Filter on the word "petroleum": copy each matching line from the listing below.

Information
^^^^^^^^^^^^^^^^

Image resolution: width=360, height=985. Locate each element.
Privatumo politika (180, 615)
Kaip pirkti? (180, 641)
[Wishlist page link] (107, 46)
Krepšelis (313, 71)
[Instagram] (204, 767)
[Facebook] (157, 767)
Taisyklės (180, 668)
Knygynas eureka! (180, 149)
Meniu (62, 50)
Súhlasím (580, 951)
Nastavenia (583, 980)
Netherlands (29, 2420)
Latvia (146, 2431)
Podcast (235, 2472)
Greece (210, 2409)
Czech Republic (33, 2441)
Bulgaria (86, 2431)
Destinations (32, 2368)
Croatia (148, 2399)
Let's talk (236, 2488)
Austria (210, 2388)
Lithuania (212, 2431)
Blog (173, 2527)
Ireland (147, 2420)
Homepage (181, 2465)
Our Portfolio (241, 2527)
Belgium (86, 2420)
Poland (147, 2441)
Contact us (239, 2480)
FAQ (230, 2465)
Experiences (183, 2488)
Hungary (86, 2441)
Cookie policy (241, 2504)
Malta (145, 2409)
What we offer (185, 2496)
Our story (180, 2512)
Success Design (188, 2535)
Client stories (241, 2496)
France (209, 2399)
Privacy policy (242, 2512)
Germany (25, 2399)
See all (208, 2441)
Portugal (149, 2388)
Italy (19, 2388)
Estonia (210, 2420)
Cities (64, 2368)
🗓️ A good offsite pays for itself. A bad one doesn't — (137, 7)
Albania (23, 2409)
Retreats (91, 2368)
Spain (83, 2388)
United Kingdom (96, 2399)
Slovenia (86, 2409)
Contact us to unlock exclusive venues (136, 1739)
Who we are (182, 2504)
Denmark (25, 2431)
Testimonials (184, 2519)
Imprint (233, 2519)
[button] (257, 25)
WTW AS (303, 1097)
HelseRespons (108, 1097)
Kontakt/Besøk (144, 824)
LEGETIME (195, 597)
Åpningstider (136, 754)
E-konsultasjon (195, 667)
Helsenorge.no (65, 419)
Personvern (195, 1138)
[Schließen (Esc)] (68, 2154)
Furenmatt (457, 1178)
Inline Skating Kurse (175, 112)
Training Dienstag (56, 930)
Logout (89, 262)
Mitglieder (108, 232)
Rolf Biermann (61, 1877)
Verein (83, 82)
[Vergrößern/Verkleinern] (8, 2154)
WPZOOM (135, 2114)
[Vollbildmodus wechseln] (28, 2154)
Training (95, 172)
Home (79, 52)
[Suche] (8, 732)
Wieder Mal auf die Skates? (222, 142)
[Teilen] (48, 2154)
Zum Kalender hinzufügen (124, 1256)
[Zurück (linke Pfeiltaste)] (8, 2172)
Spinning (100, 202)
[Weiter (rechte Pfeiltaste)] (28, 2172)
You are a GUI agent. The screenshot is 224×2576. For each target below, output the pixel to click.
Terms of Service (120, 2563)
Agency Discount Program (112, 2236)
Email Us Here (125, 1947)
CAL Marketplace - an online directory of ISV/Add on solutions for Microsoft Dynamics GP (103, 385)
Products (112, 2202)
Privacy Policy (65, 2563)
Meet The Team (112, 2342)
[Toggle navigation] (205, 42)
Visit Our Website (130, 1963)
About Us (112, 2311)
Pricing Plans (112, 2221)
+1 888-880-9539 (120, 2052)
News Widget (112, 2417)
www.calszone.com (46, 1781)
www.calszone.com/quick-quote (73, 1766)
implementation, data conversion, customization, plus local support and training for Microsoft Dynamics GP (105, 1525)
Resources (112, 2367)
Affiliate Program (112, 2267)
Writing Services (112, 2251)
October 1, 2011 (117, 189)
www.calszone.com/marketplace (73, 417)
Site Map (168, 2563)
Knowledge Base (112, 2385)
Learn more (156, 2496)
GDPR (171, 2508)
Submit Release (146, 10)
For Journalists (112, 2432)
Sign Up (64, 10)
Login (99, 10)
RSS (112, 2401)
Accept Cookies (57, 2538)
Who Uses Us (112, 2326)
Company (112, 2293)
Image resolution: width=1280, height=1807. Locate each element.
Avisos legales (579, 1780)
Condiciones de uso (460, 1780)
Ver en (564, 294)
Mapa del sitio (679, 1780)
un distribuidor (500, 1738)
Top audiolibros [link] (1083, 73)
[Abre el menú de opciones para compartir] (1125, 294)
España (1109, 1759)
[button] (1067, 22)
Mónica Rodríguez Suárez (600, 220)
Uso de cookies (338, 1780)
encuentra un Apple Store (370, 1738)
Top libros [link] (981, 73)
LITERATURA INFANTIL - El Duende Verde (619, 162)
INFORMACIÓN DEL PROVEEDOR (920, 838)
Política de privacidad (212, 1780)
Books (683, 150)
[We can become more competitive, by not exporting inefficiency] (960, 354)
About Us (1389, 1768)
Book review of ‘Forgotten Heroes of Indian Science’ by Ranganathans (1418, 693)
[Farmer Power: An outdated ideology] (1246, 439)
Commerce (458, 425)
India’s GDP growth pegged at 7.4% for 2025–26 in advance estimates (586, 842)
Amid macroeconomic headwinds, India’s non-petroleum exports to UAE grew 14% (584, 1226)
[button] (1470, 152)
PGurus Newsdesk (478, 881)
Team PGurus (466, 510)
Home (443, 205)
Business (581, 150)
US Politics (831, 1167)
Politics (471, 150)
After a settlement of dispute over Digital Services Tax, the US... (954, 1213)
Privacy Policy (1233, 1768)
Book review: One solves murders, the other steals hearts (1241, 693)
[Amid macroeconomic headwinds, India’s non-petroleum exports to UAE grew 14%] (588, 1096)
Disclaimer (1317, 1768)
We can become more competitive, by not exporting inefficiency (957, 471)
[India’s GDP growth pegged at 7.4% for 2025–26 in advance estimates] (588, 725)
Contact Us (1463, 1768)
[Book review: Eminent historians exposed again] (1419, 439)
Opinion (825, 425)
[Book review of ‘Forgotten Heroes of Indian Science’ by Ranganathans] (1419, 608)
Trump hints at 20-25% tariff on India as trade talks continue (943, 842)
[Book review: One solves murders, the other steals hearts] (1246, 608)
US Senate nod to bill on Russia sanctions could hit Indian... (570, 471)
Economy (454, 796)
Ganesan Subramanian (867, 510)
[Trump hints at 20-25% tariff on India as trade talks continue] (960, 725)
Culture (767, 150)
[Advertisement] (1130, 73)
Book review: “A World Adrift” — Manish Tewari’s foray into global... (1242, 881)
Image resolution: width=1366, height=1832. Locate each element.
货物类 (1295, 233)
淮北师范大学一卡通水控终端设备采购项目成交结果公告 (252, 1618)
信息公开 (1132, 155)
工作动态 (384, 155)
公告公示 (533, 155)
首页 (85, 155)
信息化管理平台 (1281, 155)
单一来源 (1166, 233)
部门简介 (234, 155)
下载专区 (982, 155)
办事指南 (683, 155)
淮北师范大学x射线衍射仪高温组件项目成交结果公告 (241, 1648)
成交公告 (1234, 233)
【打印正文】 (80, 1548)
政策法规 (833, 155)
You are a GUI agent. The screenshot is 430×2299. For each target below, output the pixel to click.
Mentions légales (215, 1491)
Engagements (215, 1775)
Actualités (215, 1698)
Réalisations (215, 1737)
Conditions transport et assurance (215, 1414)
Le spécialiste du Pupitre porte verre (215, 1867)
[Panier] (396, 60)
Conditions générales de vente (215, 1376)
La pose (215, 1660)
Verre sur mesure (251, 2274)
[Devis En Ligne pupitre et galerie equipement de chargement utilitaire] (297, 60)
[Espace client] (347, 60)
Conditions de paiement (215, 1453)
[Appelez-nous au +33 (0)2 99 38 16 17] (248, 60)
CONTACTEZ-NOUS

^^^^^^^^^^^^^^^^

Solved problem
Amid macroeconomic headwinds, India’s non-petroleum exports to UAE grew 14% (584, 1226)
[Amid macroeconomic headwinds, India’s non-petroleum exports to UAE grew 14%] (588, 1096)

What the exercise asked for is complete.